Inter-residue potentials in globular proteins and the dominance of highly specific hydrophilic interactions at close separation

Residue-specific potentials between pairs of side-chains and pairs of sidechain-backbone interaction sites have been generated by collecting radial distribution data for 302 protein structures. Multiple atomic interactions have been utilized to enhance the specificity and smooth the distance-dependence of the potentials. The potentials are demonstrated to successfully discriminate correct sequences in inverse folding experiments. Many specific effects are observable in the non-bonded potentials; grouping of residue types is inappropriate, since each residue type manifests some unique behavior. Only a weak dependence is seen on protein size and composition. Effective contact potentials operating in three different environments (self, solvent-exposed and residue-exposed) and over any distance range are presented. The effective contact potentials obtained from the integration of radial distributions over the distance interval r less than or equal to 6.4 Angstrom are in excellent agreement with published values.
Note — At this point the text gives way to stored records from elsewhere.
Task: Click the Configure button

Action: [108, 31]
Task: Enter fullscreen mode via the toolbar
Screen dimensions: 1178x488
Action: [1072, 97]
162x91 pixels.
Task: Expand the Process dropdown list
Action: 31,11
The hydrophobic interactions are verified to be dominantly strong in this range. Comparison of these with a newly derived set of effective contact potentials for closer inter-residue separations (r less than or equal to 4.0 Angstrom) demonstrates drastic changes in the most favorable interactions. In the closer approach case, where the number of pairs with a given residue is approximately one, the highly specific interactions between charged and polar side-chains predominate. These closer approach values could be utilized to select successively the relative positions and directions of residue side-chains in protein simulations, following a hierarchical algorithm optimizing side-chain-side-chain interactions over the two successively closer distance ranges. The homogeneous contribution to stability is stronger than the specific contribution by about a factor of 5. Overall, the total non-bonded interaction energy calculated for individual proteins follows a dependence on the number of residues of the form of n(1.28), indicating an enhanced stability for larger proteins. (C) 1997 Academic Press Limited.